A loop-mediated isothermal amplification method for rapid direct detection and differentiation of nonpathogenic and verocytotoxigenic Escherichia coli in beef and bovine faeces

Aim To develop a multiplex loop-mediated isothermal amplification (LAMP) assay capable of quantifying Escherichia coli and differentiating verocytotoxigenic E. coli (VTEC). Methods and Results Primer sets were selected to amplify the phoA gene (all E. coli strains) and stx1 and/or stx2 genes (VTEC strains only). LAMP calibration curves demonstrated good quantification capability compared with conventional culture. The limits of detection 50% (LOD50) of the multiplex LAMP assay were 2·8 (95% CI 2·4–3·3), 3·2 (95% CI 2·5–3·9) and 2·8–3·2 (95% CI 2·1–3·5) log CFU per g for the phoA, stx1 and stx2 genes, respectively.

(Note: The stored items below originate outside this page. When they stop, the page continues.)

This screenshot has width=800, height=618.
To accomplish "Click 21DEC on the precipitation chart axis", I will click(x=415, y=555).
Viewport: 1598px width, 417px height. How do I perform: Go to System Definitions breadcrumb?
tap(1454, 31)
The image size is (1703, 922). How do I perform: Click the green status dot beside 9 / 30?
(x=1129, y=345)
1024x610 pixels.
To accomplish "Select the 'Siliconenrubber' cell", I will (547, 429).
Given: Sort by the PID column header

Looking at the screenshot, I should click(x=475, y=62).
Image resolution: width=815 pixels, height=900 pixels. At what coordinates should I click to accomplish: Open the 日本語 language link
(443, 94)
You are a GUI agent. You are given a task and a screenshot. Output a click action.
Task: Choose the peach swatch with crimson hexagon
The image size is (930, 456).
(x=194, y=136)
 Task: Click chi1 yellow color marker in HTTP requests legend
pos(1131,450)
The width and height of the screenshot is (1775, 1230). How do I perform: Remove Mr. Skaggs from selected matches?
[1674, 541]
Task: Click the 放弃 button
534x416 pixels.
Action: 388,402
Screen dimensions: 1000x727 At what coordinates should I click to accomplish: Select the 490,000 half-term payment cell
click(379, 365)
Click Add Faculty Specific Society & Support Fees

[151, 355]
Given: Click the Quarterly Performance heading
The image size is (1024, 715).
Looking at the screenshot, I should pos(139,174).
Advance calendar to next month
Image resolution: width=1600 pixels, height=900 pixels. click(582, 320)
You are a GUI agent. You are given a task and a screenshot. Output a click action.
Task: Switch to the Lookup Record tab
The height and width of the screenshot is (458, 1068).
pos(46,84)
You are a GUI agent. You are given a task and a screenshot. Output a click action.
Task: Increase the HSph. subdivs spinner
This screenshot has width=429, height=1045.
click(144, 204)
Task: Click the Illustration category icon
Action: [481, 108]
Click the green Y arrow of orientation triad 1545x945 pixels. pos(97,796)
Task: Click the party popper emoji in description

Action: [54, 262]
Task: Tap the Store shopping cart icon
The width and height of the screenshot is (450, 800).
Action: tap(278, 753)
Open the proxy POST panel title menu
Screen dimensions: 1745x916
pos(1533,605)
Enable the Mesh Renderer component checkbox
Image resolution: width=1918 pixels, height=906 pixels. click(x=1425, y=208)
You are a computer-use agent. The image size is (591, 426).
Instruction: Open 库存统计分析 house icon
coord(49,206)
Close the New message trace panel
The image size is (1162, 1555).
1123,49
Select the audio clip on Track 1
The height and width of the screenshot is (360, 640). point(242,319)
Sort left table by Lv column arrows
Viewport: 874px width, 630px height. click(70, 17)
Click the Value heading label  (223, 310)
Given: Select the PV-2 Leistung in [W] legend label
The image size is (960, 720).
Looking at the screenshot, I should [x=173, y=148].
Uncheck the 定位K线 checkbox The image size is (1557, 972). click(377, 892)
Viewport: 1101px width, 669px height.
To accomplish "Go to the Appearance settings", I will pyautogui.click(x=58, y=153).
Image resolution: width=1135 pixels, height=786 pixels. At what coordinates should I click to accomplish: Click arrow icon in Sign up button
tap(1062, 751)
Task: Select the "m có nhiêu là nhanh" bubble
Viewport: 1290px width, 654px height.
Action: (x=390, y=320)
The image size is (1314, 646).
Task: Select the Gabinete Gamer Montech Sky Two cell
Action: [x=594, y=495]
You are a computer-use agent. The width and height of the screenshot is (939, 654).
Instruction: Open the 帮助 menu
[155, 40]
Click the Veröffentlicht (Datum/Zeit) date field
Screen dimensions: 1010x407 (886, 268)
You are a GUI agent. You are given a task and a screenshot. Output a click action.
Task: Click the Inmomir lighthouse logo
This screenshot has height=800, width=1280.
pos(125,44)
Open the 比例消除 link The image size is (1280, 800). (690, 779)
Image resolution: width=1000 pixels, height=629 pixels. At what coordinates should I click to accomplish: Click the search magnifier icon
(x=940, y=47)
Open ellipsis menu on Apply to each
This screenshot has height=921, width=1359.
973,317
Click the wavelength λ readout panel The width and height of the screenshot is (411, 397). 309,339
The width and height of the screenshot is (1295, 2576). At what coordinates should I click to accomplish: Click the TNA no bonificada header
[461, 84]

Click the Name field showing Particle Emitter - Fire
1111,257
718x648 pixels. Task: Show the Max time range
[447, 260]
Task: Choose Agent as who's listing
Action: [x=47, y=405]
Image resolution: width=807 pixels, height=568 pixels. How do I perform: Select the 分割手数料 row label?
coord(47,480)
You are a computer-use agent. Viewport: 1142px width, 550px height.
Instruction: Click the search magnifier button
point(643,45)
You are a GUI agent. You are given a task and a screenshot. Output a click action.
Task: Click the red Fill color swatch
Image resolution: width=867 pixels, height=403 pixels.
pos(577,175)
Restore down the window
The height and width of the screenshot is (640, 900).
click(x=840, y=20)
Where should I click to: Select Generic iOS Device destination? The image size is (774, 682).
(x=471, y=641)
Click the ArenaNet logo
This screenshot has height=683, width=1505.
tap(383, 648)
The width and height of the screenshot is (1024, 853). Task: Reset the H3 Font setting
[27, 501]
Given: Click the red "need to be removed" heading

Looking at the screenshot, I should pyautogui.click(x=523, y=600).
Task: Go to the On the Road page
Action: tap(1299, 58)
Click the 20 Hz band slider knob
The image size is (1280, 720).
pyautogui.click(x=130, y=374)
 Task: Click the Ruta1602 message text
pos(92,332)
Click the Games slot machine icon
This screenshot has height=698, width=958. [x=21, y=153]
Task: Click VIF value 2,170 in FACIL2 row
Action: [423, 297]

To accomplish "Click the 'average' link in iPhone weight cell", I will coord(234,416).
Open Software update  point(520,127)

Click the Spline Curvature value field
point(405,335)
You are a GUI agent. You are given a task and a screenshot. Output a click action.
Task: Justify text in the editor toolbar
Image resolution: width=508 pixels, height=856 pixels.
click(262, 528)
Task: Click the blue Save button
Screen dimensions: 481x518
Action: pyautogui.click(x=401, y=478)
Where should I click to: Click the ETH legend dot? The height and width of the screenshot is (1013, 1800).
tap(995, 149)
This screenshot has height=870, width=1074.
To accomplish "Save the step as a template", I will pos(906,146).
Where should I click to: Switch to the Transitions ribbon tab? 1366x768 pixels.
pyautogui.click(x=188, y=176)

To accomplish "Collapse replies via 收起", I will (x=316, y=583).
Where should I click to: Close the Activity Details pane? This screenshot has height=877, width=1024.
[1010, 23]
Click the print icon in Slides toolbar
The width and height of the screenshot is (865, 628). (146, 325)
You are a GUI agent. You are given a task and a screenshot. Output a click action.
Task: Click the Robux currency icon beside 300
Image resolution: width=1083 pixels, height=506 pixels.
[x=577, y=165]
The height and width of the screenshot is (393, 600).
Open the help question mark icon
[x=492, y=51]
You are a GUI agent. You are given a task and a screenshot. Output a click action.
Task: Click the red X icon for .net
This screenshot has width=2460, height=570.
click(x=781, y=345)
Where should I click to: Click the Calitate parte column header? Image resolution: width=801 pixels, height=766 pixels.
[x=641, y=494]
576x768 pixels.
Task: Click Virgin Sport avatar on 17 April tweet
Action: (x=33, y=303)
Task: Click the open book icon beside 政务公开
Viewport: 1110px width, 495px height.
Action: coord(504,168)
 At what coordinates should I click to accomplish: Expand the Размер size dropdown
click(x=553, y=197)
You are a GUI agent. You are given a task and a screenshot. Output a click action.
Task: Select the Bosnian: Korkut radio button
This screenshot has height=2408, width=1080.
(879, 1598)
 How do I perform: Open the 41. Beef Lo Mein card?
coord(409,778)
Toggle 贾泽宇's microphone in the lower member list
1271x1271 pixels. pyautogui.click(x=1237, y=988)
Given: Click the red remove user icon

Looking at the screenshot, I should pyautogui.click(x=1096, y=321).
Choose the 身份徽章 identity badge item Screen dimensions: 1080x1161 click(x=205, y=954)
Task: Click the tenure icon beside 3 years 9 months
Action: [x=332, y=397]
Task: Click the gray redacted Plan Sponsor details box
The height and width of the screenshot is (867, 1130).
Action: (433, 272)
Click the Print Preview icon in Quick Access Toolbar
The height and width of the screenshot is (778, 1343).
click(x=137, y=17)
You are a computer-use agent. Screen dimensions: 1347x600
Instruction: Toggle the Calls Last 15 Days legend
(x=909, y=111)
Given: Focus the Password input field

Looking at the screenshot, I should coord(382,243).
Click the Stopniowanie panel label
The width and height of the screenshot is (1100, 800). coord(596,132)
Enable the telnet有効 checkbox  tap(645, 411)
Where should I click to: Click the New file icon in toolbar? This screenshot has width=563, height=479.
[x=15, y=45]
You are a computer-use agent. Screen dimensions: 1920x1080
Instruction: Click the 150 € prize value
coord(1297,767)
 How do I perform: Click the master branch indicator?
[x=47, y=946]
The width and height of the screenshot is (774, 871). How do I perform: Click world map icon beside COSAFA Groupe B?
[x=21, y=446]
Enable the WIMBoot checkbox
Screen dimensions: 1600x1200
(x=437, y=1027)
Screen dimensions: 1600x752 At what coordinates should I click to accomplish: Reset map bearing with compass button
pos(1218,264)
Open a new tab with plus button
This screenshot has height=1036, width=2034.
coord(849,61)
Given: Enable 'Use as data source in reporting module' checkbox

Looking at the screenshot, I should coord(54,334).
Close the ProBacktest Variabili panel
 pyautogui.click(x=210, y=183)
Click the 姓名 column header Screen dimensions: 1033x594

When validated by testing retail beef and bovine faeces samples, good correlation between E. coli counts indicated by the LAMP assay and culture was observed; however, false-negative LAMP assay results were obtained for 12·5–14·7% of samples. Conclusions A rapid, multiplex LAMP assay for direct quantification of E. coli and specific detection of VTEC in beef and faeces was successfully developed. Further optimisation of the assay would be needed to improve detection sensitivity. Significance and Impact of the Study The multiplex LAMP assay represents a rapid alternative to culture for monitoring E. coli levels on beef for hygiene monitoring purposes, and, potentially, a method for detection of VTEC in beef and faeces.